We can subdivide the security story based on the ease of fixing a flaw if we’re able to detect it in advance. For example, vulnerability #1 on the OWASP Top 10 is injection, which is typically easy to patch once it’s discovered. Insecure systems are often right next to secure systems in program space.
Insecure systems are right next to secure systems, and many flaws are found. Yet, the larger systems (the company running the software, the economy, etc) manage to correct somehow. It’s because there are mechanisms in the larger systems poised to patch the software when flaws are discovered.

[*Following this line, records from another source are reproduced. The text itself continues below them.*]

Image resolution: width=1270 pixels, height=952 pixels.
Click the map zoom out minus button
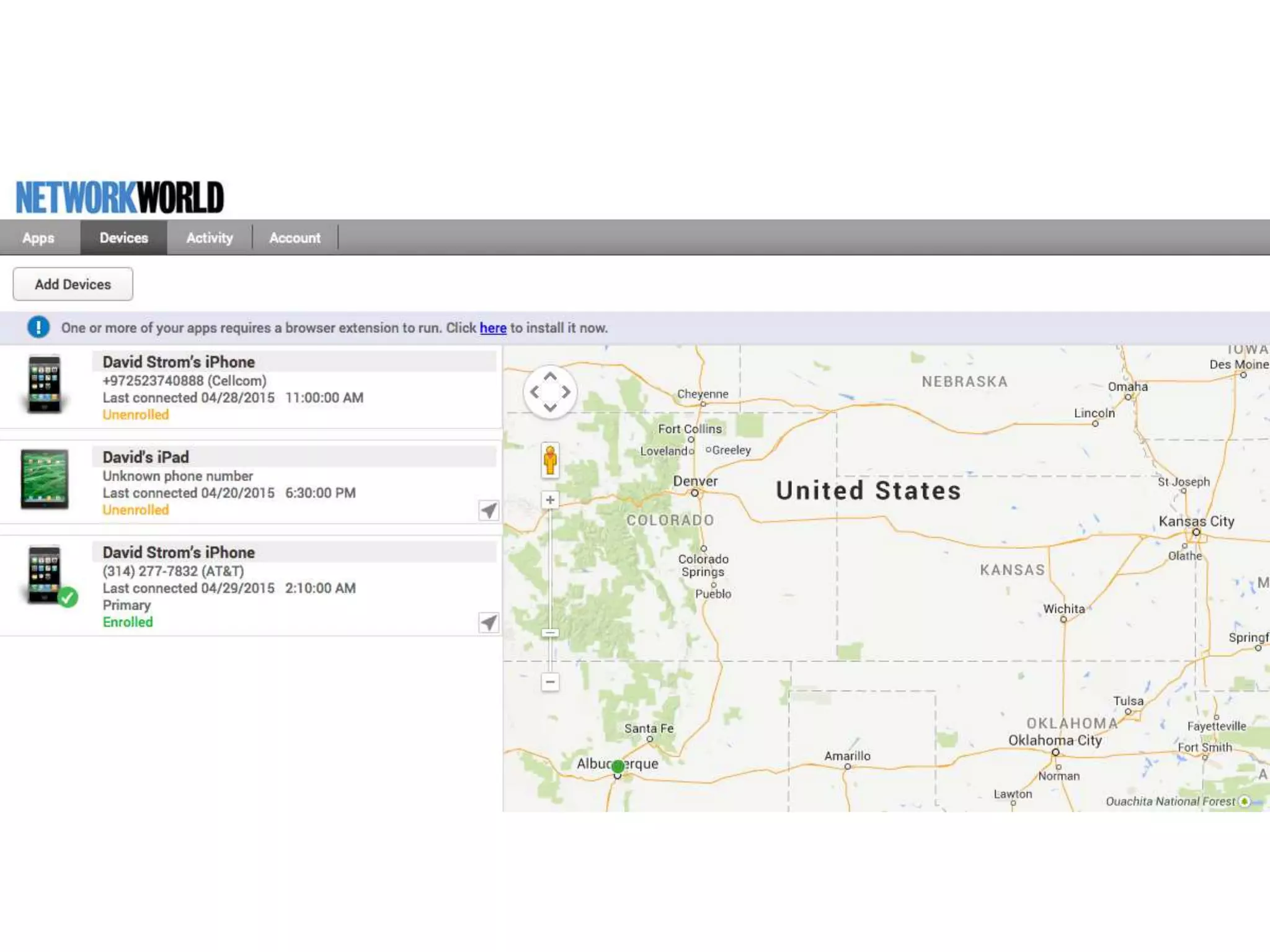(x=549, y=682)
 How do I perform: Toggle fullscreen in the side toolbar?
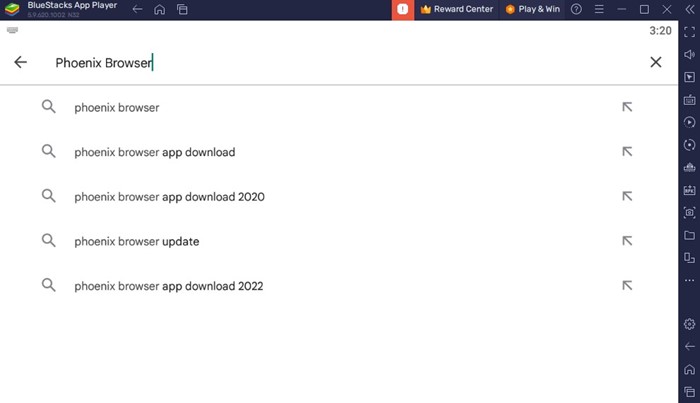click(689, 32)
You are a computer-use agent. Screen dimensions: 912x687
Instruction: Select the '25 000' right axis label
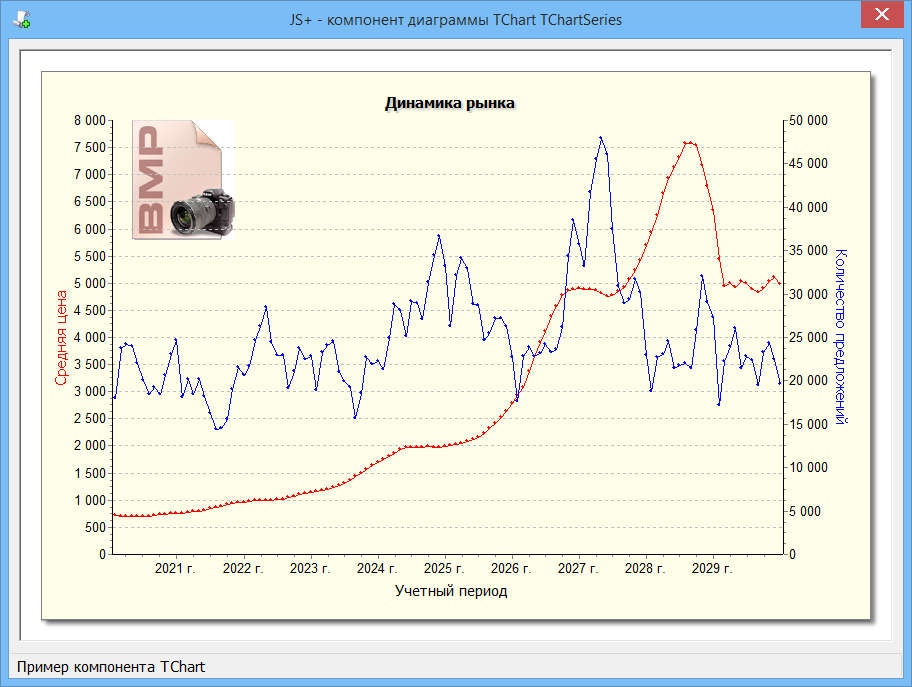[x=808, y=337]
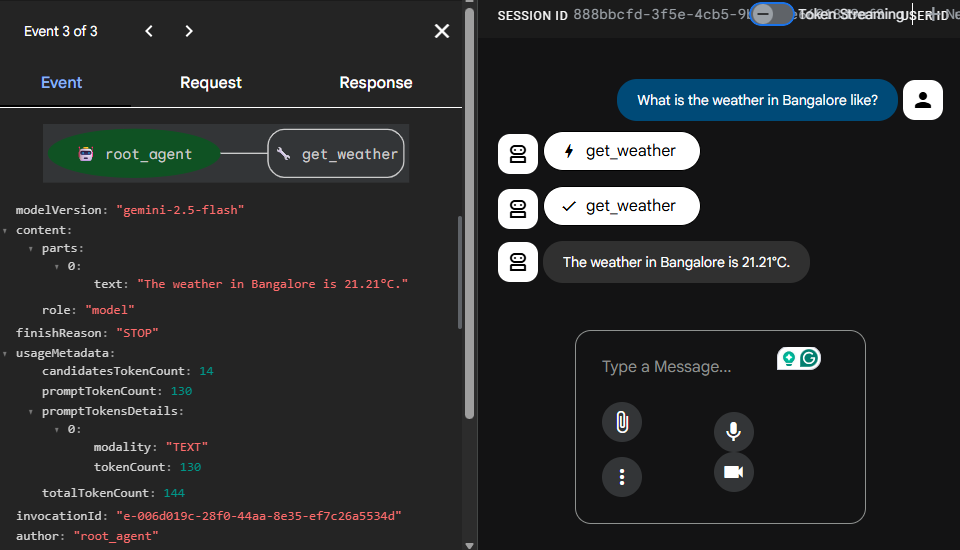The image size is (960, 550).
Task: Collapse the usageMetadata tree node
Action: pyautogui.click(x=6, y=354)
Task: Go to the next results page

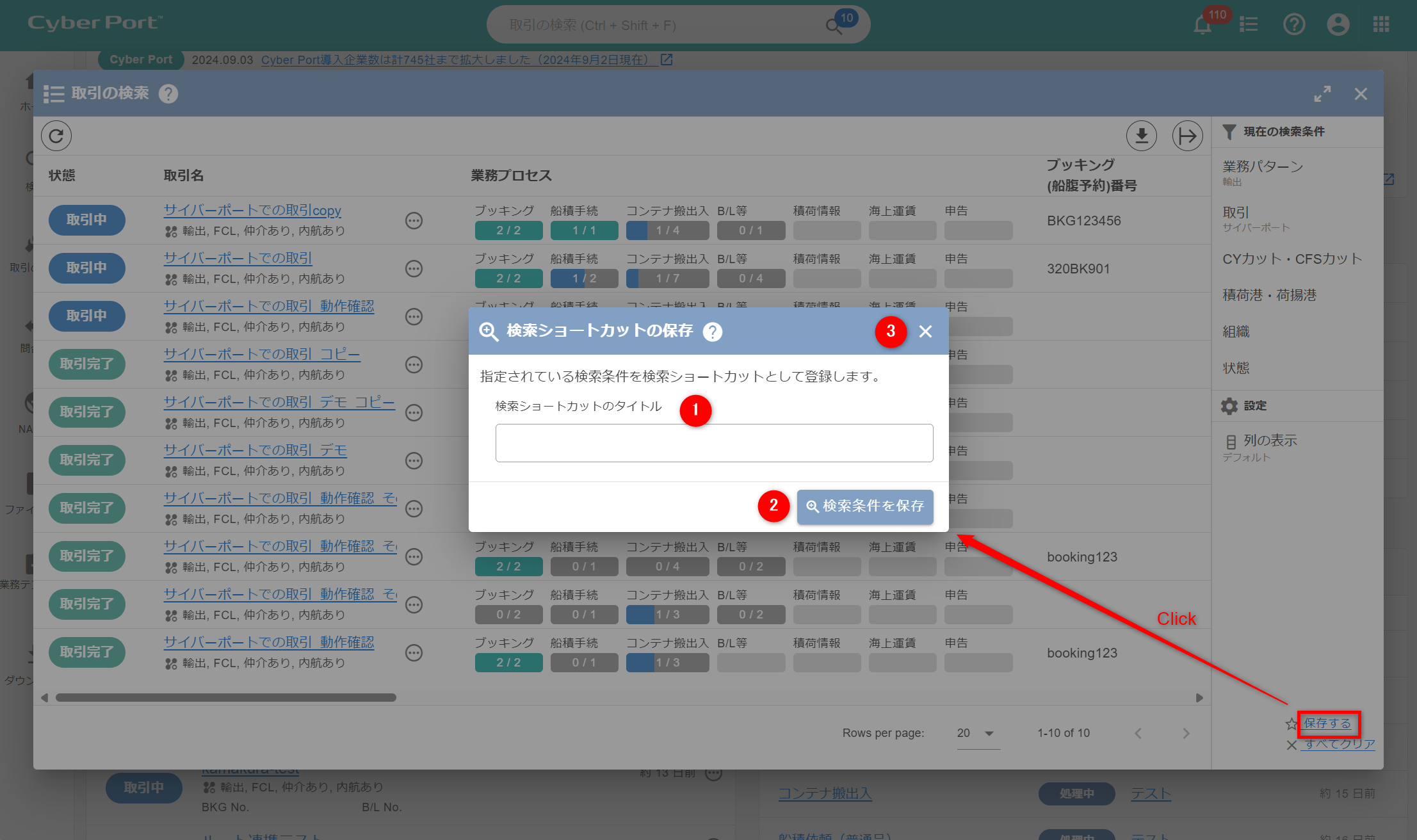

Perhaps we could fit and optimize this flaw-exploit-patch-loop in security as a technique for AI alignment.
If the security story is what we are worried about, it could be wise to try & develop the AI equivalent of OWASP’s Cheat Sheet Series, to make it easier for people to find security problems with AI systems. Of course, many items on the cheat sheet would be speculative, since AGI doesn’t actually exist yet. But it could still serve as a useful starting point for brainstorming.
This sounds like a great idea to me. Software security has a very well developed knowledge base at this point and since AI is software, there should be many good insights to port.
What possibilities aren’t covered by the taxonomy provided?
Here’s one that occurred to me quickly: Drastic technological progress (presumably involving AI) destabilizes society and causes strife. In this environment with more enmity, safety procedures are neglected and UFAI is produced.